Climate change poses a serious threat to mountains’ ability to provide freshwater and other important ecosystem goods and services for millions of people downstream. On a global scale, glaciers continue to shrink due to climate change.
UNEP, through its Vienna Office in collaboration with the Climate Change Adaptation and Terrestrial Ecosystems Branch of DEPI, has joined forces with the International Atomic Energy Agency (IAEA) hosted in Vienna, who currently implements the multi-year project “Assessing the Impact of Climate Change and its Effects on Soil and Water Resources on Polar and Mountainous Regions”.
The IAEA through its technical cooperation (TC) programme is supporting member states to learn to use nuclear techniques to measure the impacts of climate change. For example, natural tracers – stable or radioactive isotopes – can be used to assess the impact of climate change on communities and the environment around the world, thus providing valuable information to policy makers responsible for the development of climate change mitigation and adaptation strategies.

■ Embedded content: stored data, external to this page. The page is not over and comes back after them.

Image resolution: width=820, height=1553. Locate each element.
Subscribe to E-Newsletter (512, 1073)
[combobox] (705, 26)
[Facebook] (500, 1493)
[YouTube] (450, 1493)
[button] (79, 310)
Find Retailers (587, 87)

A first coordination meeting of the IAEA project was held on 2- 6 June in Vienna to discuss the further implementation of the project, including which research needs to be carried out in benchmark sights ranging inter alia from Antarctica to the Andes, from Svalbard to Central Asia, from Caucasus to the Alps. The meeting brought together about 50 people representing a number of different research institutions from all over the world and UN organizations including FAO/IAEA, UNEP and UNU to discuss the actions necessary to identify the impact of climate change on fragile polar and mountainous ecosystems. UNEP and its collaborating centre GRID Arendal (serving as the polar centre of UNEP) will work closely with IAEA on the science-policy interface and communication level, mainstreaming the results into other relevant activities and initiatives, in particular of UNEP’ s mountain portfolio such as the inter-regional project “Climate change action in developing countries with fragile mountainous ecosystems from a sub-regional perspective”, funded by Austria.